- Input material:

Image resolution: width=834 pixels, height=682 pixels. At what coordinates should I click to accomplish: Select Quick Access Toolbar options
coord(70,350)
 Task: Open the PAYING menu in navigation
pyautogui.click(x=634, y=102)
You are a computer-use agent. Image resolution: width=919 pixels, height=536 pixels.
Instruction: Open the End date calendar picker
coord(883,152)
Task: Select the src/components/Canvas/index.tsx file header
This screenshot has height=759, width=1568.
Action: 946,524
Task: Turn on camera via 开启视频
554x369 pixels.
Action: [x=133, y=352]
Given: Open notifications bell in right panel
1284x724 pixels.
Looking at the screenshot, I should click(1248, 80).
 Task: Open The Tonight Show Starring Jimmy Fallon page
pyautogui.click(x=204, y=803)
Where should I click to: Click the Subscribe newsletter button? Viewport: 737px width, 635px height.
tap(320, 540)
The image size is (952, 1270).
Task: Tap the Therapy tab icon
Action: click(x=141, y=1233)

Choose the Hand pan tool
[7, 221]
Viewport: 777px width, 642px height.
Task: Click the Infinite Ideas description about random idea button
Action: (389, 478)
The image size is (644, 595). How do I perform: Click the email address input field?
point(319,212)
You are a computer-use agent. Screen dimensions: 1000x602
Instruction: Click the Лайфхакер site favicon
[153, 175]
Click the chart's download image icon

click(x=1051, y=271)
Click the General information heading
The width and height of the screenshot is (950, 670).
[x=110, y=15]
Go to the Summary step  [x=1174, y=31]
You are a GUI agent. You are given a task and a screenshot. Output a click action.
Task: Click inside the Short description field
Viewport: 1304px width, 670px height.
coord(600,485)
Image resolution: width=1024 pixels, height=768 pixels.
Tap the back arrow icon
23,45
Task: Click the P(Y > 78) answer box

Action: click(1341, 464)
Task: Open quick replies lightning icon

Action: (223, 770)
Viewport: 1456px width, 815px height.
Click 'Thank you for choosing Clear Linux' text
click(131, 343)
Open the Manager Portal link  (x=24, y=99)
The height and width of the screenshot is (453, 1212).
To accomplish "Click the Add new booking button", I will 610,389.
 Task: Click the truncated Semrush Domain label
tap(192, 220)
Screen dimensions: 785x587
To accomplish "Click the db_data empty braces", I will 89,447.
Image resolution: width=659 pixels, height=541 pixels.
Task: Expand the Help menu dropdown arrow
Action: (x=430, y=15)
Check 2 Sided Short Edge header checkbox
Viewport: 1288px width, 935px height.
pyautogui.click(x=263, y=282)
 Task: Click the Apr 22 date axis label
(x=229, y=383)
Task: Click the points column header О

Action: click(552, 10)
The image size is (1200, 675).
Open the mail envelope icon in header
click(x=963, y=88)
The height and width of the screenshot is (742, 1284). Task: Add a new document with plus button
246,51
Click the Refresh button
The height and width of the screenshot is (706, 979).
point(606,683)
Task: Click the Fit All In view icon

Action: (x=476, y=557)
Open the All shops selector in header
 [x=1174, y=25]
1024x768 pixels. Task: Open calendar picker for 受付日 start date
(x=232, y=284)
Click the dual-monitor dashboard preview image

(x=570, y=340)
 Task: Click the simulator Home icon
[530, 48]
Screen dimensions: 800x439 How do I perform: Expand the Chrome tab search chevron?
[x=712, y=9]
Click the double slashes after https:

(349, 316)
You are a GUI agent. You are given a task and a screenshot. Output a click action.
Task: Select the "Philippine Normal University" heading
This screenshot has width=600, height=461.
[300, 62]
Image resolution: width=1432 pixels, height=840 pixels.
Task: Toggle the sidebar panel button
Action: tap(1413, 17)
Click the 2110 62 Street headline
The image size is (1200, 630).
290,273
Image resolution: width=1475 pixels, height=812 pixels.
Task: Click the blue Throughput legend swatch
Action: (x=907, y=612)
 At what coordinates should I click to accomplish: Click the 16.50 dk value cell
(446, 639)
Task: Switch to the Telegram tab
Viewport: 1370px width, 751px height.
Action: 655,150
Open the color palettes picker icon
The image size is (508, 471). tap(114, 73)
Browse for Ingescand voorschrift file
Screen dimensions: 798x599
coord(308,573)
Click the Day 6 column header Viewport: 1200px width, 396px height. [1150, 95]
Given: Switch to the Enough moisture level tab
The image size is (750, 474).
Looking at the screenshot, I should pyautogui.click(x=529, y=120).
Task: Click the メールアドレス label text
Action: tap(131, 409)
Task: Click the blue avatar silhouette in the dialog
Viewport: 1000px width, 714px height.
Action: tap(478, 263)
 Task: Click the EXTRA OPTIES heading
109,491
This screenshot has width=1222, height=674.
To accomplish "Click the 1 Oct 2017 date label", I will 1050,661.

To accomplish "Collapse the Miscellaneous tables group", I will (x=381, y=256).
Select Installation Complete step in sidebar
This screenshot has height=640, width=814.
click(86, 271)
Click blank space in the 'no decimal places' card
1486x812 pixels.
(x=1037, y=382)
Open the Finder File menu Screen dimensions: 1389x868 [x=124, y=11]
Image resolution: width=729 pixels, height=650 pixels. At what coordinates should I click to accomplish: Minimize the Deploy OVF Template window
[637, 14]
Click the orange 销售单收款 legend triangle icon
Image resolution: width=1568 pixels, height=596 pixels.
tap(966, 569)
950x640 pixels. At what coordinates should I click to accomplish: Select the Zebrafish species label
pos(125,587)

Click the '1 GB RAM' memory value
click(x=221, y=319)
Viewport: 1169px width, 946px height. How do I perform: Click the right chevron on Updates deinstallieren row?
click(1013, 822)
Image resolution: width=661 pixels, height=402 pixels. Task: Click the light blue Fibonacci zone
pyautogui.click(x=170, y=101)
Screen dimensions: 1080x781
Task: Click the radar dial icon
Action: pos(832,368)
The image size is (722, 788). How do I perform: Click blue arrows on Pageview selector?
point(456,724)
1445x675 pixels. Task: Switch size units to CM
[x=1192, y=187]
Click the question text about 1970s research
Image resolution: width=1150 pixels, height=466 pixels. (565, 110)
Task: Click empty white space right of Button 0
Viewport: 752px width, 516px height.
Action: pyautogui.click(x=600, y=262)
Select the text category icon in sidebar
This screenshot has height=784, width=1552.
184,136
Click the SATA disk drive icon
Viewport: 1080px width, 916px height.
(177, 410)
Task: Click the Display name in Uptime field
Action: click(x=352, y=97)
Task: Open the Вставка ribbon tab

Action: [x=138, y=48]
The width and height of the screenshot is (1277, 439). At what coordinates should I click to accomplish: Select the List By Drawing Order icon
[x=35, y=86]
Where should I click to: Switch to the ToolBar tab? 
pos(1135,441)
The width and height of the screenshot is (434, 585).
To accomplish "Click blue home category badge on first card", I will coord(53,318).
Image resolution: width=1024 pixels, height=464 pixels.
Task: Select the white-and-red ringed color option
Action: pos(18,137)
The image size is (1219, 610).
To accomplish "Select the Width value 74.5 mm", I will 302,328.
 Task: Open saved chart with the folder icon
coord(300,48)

- Assigned task: Scan the data above and copy each line containing the word "Short".

- Output:
Task: Click inside the Short description field
Check 2 Sided Short Edge header checkbox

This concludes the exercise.